There is an unfinished cabin in my distant memory – a dream begun in my pre-pubescent years but left undone.
It was a summer day in the small town of Readfield, Maine. The humid warmth of the New England country air mixed with the inviting scent of the pine forest behind my grandmother’s house was too much for my cousins, my older brother and me to resist. Adventure lay ahead of us just across the trickling creek and under the canopy of the soaring trees. Running through the shaded pinewoods was not only a delight to smell; it was also a cushioned run over the thick carpet of pine needles covering the forest floor. “I could live here forever!” I thought.
Imagination began to take tangible form as we decided to build a small log cabin. Short on tools but high on interest, we began a search for small trees to chop down and drag to the site. With axe in hand and a determined spirit, the effort began. But, alas, a short summer day is just not enough time to satisfy the desires and demands of a summer dream.
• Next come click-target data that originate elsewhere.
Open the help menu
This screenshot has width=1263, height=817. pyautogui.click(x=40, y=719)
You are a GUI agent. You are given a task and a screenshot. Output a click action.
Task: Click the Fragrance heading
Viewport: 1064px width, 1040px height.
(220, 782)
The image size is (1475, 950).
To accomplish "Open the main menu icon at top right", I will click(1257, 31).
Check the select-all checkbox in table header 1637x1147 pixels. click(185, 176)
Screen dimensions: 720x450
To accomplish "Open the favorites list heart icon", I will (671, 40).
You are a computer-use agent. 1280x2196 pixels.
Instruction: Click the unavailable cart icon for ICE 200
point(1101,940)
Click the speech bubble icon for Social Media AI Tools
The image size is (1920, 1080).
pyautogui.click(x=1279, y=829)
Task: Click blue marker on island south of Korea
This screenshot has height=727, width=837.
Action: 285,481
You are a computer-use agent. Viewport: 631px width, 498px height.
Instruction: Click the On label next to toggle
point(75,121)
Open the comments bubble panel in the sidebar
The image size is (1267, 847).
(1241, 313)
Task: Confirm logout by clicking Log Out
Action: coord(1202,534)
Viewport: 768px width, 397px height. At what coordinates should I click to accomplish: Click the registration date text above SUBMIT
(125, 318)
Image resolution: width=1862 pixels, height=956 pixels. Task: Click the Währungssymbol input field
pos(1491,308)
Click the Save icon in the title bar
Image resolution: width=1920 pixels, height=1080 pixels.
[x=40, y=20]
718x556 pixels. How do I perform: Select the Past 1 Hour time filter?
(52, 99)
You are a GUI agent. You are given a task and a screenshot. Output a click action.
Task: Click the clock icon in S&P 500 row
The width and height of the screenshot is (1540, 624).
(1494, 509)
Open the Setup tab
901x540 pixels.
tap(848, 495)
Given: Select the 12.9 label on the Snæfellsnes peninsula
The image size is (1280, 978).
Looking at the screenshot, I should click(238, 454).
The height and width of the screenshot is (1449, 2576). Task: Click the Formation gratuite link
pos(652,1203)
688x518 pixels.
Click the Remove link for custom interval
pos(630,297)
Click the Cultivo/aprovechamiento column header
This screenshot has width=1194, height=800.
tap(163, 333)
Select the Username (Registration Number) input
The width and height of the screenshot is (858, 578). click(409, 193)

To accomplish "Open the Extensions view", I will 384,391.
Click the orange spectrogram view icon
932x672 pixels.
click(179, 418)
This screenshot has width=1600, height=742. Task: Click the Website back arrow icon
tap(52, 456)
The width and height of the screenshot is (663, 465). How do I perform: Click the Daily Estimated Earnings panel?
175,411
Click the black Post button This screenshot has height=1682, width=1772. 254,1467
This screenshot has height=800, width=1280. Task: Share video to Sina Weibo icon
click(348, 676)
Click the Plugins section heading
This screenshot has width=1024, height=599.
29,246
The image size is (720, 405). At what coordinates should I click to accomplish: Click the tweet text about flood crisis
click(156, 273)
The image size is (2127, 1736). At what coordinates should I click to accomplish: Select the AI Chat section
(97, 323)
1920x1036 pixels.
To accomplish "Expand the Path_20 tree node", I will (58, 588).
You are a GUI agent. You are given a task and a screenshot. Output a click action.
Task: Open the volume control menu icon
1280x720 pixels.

Many summers have come and gone since then. Wrinkles encroach upon my once youthful face even as hair follicles prove to be fair-weather friends on the top of my head. But I remember. The dream hasn’t died, though the logs that were laid so many years ago have no doubt since disappeared from the forest floor.
There is a sense of unrealized dreams that perhaps lay deep within us all. Some are unfinished dreams of a distant memory. Others are hopes for a better time somewhere on the road before us. I don’t know if I’ll ever get my pine-forest-nestled cabin in this lifetime; however, perhaps someday, in that eternal day of global renewal, perhaps there will still be a Maine forest. If so, maybe I’ll have time to build my cabin then. Meanwhile, if you see me with my feet propped up and a dreamy look in my eyes I might be remembering.